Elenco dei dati
_ _ _

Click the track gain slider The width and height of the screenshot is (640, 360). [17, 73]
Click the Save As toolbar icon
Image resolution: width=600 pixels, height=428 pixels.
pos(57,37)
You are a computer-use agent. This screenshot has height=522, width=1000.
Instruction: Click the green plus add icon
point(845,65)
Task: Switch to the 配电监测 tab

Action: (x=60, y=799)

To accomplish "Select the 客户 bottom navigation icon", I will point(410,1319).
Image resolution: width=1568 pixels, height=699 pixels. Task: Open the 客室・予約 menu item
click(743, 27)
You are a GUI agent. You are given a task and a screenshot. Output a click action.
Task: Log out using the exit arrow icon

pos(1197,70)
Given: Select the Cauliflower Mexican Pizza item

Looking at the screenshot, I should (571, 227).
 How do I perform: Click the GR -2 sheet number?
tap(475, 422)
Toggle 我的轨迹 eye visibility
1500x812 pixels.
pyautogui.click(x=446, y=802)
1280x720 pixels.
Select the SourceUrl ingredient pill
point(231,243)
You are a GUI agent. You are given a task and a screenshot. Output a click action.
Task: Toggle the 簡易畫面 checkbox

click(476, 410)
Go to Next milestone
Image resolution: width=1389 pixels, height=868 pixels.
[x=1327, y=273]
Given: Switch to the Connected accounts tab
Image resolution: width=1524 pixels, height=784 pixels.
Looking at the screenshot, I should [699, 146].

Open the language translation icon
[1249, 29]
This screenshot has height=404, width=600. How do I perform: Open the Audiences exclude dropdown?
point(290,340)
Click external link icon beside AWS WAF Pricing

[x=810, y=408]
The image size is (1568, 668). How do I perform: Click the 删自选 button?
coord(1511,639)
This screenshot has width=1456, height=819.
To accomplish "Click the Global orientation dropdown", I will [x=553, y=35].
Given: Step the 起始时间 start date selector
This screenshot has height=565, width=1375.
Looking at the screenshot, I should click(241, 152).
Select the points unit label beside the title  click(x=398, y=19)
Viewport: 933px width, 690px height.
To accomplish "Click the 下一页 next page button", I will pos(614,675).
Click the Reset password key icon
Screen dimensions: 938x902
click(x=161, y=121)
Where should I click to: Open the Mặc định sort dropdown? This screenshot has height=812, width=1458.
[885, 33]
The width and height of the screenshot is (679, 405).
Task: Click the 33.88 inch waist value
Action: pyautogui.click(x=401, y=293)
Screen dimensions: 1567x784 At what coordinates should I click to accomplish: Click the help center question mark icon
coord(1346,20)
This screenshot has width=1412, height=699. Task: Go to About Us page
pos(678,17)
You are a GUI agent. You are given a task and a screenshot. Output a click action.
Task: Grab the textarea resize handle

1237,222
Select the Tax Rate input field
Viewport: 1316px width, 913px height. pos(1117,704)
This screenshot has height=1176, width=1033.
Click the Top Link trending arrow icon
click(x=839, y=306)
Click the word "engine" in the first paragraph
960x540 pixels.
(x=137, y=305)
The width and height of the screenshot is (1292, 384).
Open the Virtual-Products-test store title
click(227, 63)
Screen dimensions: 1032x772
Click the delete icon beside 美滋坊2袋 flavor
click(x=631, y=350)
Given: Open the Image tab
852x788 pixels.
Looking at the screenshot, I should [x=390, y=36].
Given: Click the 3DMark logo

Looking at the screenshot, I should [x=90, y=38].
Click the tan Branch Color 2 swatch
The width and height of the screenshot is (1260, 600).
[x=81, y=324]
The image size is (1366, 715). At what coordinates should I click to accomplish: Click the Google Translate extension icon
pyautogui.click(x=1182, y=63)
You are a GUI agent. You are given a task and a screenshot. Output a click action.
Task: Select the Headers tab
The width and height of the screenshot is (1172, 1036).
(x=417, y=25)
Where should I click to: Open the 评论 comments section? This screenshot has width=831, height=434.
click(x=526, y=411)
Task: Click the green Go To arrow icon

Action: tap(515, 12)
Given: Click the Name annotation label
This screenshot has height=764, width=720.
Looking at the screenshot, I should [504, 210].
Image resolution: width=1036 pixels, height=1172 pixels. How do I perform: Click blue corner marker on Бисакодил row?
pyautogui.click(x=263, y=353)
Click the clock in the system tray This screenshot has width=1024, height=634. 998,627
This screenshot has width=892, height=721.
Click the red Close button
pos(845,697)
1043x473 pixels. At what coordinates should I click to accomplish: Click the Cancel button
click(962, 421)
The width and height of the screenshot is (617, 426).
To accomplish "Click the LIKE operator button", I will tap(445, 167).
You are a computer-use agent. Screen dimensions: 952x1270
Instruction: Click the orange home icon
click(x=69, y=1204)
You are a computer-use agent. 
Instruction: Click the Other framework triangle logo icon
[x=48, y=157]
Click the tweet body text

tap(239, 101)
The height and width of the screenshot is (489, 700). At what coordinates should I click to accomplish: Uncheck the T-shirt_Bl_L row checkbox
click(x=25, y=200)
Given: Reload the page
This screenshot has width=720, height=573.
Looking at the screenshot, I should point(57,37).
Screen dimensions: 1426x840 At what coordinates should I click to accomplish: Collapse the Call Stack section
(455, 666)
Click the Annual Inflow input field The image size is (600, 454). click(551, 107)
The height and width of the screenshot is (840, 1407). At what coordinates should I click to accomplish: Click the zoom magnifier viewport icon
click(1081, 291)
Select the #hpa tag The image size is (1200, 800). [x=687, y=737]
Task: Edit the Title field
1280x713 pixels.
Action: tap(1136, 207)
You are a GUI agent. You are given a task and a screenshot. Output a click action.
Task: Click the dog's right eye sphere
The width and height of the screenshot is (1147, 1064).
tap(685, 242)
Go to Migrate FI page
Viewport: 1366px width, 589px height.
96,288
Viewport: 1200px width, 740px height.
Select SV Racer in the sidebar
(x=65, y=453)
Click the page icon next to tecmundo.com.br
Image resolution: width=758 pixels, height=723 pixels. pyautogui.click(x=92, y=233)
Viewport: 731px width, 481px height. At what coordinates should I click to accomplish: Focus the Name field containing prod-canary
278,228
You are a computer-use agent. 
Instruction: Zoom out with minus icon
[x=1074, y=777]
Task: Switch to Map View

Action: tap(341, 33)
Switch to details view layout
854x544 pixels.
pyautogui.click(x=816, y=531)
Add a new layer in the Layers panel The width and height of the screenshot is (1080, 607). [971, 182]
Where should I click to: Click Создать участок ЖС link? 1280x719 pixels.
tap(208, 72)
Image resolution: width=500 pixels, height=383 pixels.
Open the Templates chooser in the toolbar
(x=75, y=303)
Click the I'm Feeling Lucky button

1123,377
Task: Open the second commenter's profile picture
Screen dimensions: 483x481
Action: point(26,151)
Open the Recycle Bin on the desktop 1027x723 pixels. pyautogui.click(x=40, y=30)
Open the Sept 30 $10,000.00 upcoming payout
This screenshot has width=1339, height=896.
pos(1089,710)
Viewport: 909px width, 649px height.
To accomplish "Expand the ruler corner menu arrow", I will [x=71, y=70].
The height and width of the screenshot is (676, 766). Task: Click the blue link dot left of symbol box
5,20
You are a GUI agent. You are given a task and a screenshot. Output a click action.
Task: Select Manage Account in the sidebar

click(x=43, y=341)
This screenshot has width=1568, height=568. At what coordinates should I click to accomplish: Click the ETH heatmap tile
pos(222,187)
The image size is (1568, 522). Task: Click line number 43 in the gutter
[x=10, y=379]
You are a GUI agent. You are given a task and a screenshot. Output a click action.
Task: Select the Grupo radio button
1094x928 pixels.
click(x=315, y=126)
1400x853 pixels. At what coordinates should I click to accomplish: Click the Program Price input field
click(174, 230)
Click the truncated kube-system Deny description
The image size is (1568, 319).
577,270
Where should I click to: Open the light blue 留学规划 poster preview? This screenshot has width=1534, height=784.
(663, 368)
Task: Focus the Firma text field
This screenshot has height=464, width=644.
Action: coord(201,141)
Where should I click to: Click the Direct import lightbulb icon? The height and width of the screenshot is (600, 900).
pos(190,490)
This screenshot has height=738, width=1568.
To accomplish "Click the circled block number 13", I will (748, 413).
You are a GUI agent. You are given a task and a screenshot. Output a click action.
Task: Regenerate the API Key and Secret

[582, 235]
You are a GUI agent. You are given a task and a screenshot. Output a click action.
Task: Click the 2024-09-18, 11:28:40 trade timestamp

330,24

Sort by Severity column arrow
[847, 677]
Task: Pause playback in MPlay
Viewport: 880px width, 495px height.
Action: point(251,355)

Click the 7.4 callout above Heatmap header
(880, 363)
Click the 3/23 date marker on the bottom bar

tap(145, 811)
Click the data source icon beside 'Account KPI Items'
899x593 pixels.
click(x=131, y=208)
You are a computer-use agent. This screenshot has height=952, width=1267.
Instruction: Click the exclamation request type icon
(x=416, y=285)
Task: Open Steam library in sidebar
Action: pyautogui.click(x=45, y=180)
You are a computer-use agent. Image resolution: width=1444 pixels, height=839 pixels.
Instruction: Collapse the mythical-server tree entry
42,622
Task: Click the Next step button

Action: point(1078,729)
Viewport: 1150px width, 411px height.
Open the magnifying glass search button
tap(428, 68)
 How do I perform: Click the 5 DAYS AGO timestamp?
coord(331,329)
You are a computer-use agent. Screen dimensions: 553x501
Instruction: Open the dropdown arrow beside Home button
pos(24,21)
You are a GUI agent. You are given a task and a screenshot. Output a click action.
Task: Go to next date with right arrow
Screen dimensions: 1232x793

_ _ _

▸ **Istruzioni del compito**
Trascriva senza alcuna modifica tutte le voci, dalla riga che contiene "Viewport: 731px width, 481px" fino alla riga che contiene "click(x=43, y=341)", entrambe comprese.

▸ **Soluzione completa**
Viewport: 731px width, 481px height. At what coordinates should I click to accomplish: Focus the Name field containing prod-canary
278,228
You are a computer-use agent. 
Instruction: Zoom out with minus icon
[x=1074, y=777]
Task: Switch to Map View

Action: tap(341, 33)
Switch to details view layout
854x544 pixels.
pyautogui.click(x=816, y=531)
Add a new layer in the Layers panel The width and height of the screenshot is (1080, 607). [971, 182]
Where should I click to: Click Создать участок ЖС link? 1280x719 pixels.
tap(208, 72)
Image resolution: width=500 pixels, height=383 pixels.
Open the Templates chooser in the toolbar
(x=75, y=303)
Click the I'm Feeling Lucky button

1123,377
Task: Open the second commenter's profile picture
Screen dimensions: 483x481
Action: point(26,151)
Open the Recycle Bin on the desktop 1027x723 pixels. pyautogui.click(x=40, y=30)
Open the Sept 30 $10,000.00 upcoming payout
This screenshot has width=1339, height=896.
pos(1089,710)
Viewport: 909px width, 649px height.
To accomplish "Expand the ruler corner menu arrow", I will [x=71, y=70].
The height and width of the screenshot is (676, 766). Task: Click the blue link dot left of symbol box
5,20
You are a GUI agent. You are given a task and a screenshot. Output a click action.
Task: Select Manage Account in the sidebar

click(x=43, y=341)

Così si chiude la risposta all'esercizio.